On 12/2/10 7:28 PM, David M. Lloyd wrote:
>
> As far as I can see, there is no way to identify the implicit
> dependency, because you can't identify the dependency without inspecting
> the class, you can't inspect the class without it being loaded and you
> can't load the class without its dependencies being present already.
> Yeah we could pre-load and analyze the class using Javassist or
> something but that adds a lot of startup overhead just so the user
> doesn't have to add one manifest entry.
>
> If implicitly detecting EJB interdependencies based on annotations
> becomes a requirement, I see other downsides as well. For example this
> would mean that at a container level, there can only be one EJB with a
> given interface name (otherwise there'd be no way to "wire" reliably),
> which means that deploying multiple EJB JARs defining an EJB with the
> same class or interface name is impossible for no good reason. EJBs are
> normally identified by app name/module name/bean name - or in the case
> of top level EJB JARs, just module name/bean name - and by having
> detection based upon a global EJB name scope we defeat this.
>
> In any case I didn't see this requirement in the EJB spec though I might
> have just missed it; that thing is a frickin' tome.
>
The problem is becoming that ejbs can show up nearly anywhere, and I'm
not sure how well the ejb, servlet, and various javaee specs are
defining the rules for resolving a type based dependency injection. I
don't expect that we will have completely implicit resolution. Mostly I
just want to go through some of the non-trivial cross module issues we
will run into and through redployment into the mix so we understand what
requirements we have to place on deployment modules so that users and
support understand how to deal with the loss of the ear as the basis for
defining resolution boundaries.
Yeah agreed. From what I've seen, the rules are fairly well-defined
though I didn't look into servlet in detail yet.
I would think we would have to have a logical ear module, when there
is
no explicit ear, that groups deployment modules into a resolution
context in order for there to be well defined rules.
Yeah maybe, though EAR specifies some extra stuff that we won't have,
i.e. a big flat classloader. I don't know if we want all top level
deployments to always share a resolution context though. I think that
not everyone will want this, and it's much easier to define this in "opt
in" terms than in "opt out" terms. I.e. it's not too big a deal to
just
have them add a "Dependency:" (or "Class-Path:", if they're
feeling
old-fashioned) manifest entry listing other JARs they want to interact
with, and each JAR's (type-based) resolution scope is then driven by its
modular and class-path dependencies (which fits nicely with how it is
defined by the JavaEE platform spec).
> In the case of an old-style Class-Path dependency, ejb1.jar and
ejb2.jar
> each have a dependency from their "modularize" phase to the other's
> "structure" phase to import the other's VFS structure into their
module.
> This has the effect of copying the class bytes only; each deployment
> has their own Class instance for the imported classes.

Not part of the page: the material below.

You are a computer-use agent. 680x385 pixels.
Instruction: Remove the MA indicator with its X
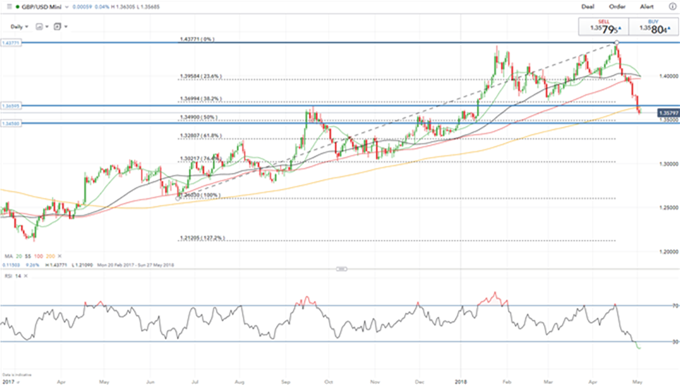point(60,256)
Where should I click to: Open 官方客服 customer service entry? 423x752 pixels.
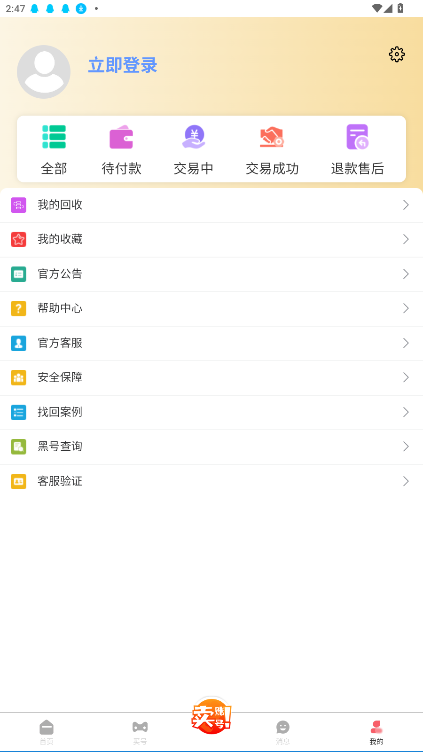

That call by value semantics are required across the modules in this
case is something that has to propagate to the service containers in
order for serialization interceptors to be created for local ejbs for
example.
Yeah definitely. We started working this out in Antwerp but ran out of
time. I'm working up an AS7-JavaEE integration requirements doc where
hopefully this will be spelled out but it's going to need a lot of work
before I'm comfortable that we've hit all the angles.

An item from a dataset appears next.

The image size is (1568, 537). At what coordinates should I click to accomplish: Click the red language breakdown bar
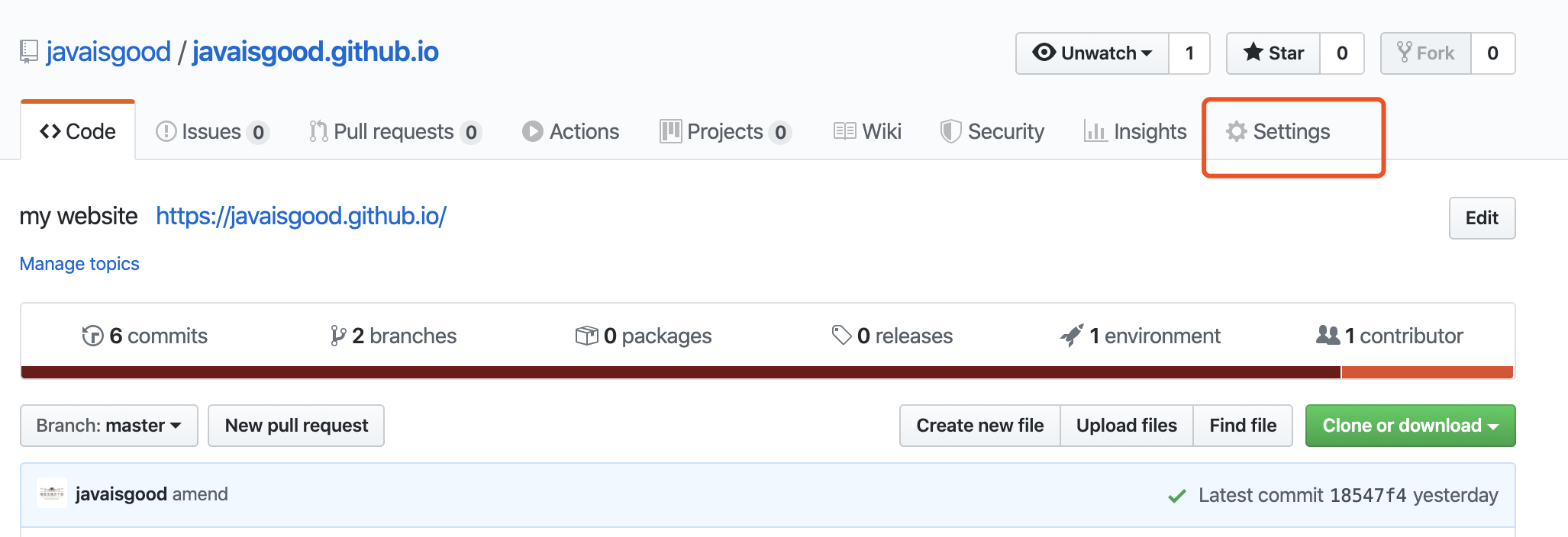[x=679, y=372]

> In the case of a new-style module dependency, the same thing
occurs but
> the dependency would have to be from the "post-module" to the
> "modularize" phase. This is what I discuss a little in the Missing
> Stuff #3 heading. In this case, the module is first defined in
> "modularize", and in "post-module" the additional module
dependencies
> are added and the module is relinked to include the new stuff.
>
> It seems to me that annotation reading and processing, which requires a
> full classloading environment, would have to occur in this phase after
> the additional dependencies are added, otherwise you'd get CNFE/NCDFE if
> an annotation were on a class which used the dependency.
>
> Then, annotation data is combined with descriptor data, and the services
> are installed.
So how would the relinking be expressed in terms of the DUP chain phase
processing? It seems we really have more of a DUP state machine where we
have to transition between "post-module" and "modularize" as we
relink.
If we do need a relinking phase (and maybe we won't, depending on how
Jason's Jandex work goes), it'd only be a two phase thing, which is to
say, you only get one chance to relink. I know of no good way to make
it cyclic without introducing possible problems like deadlocks and
dependency errors, and honestly the simpler we can keep this, the better
off everyone will be.
In the very worst case if two phases aren't enough we could make it
three or four, basically a fixed number. But I have a feeling that the
result would be more painful than useful.